>> BEGIN

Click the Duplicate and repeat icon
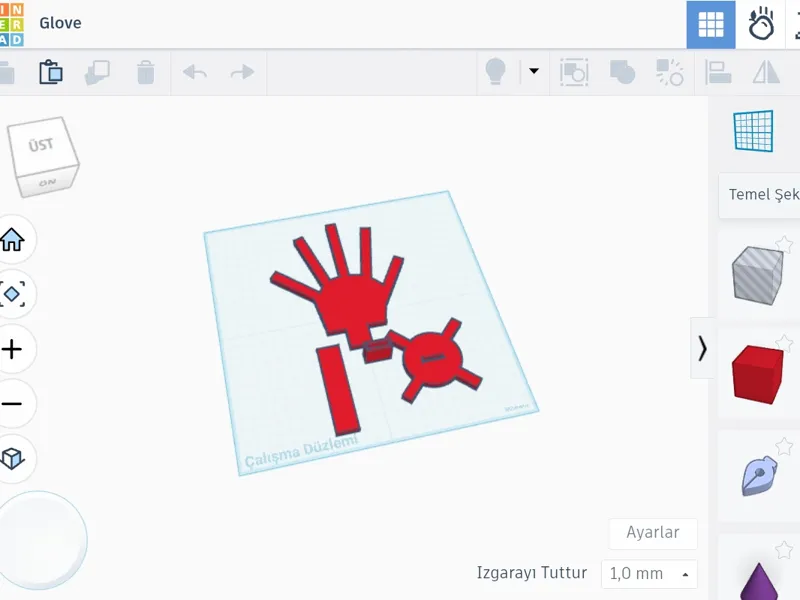This screenshot has height=600, width=800. click(x=97, y=72)
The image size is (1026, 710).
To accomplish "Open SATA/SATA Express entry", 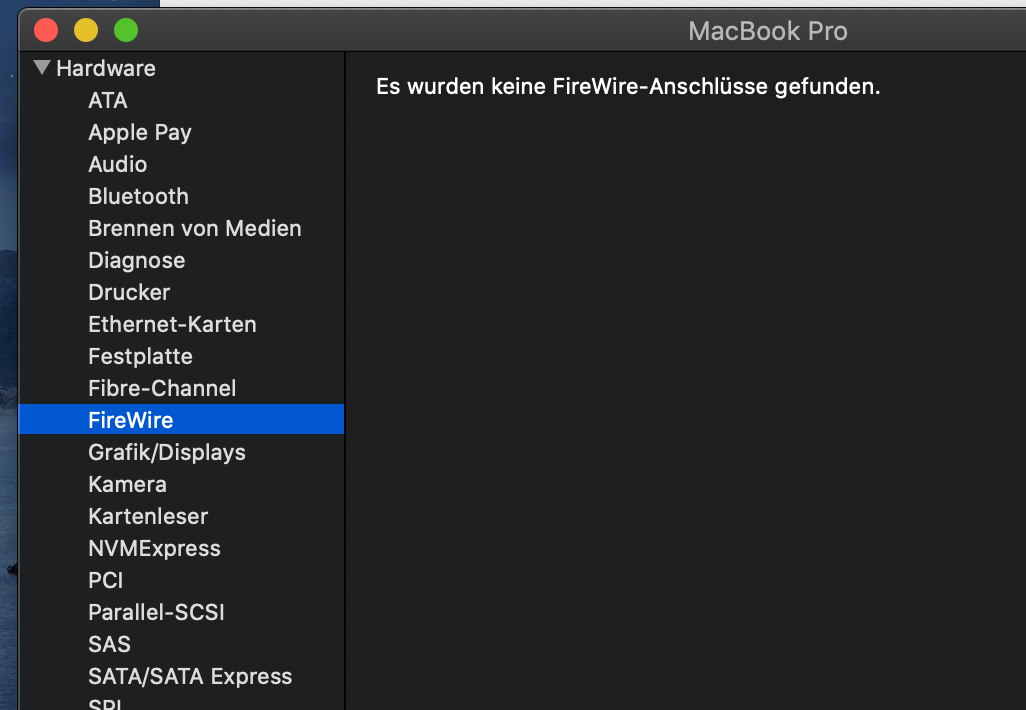I will coord(190,676).
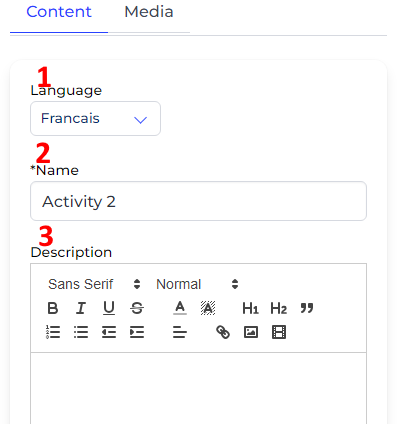Insert a hyperlink

223,332
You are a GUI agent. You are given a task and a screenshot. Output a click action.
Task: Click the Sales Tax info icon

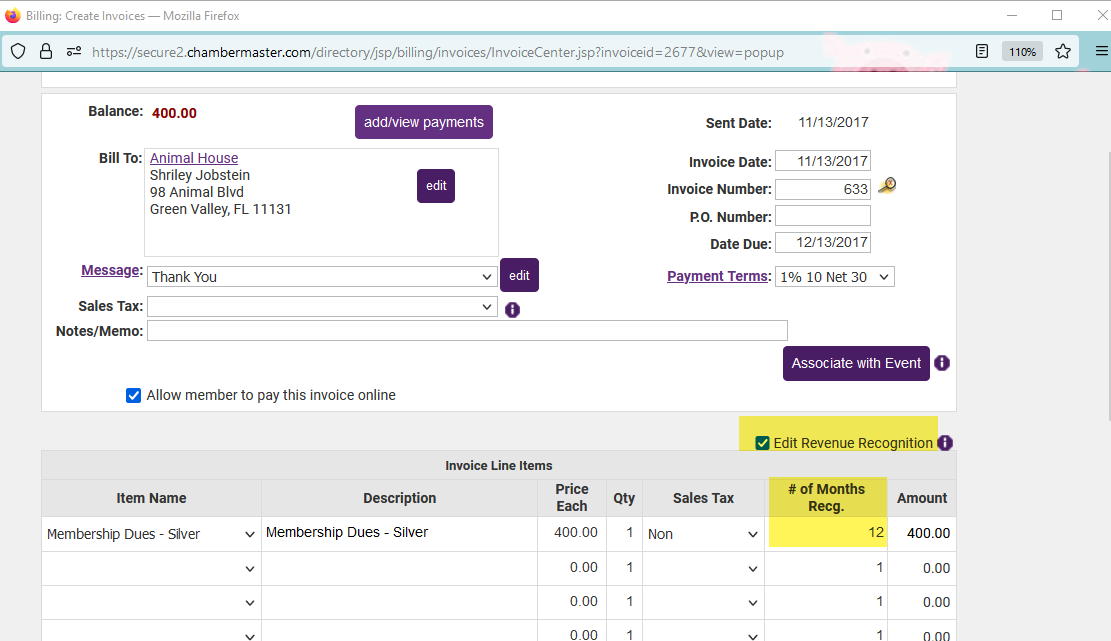coord(513,310)
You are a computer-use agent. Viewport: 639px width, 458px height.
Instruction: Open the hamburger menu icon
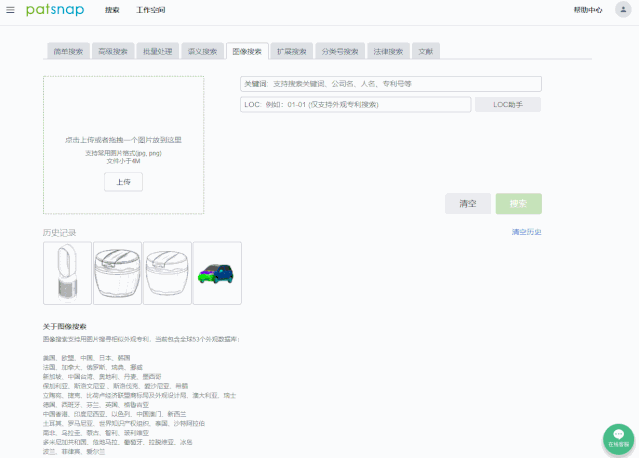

>> END

• Given task
Can you print the lines starting at the one that contains "You are a GUI" and running through the end, leaving out the pictures?

• Complete output
You are a GUI agent. You are given a task and a screenshot. Output a click action.
Task: Click the Sales Tax info icon

coord(513,310)
You are a computer-use agent. Viewport: 639px width, 458px height.
Instruction: Open the hamburger menu icon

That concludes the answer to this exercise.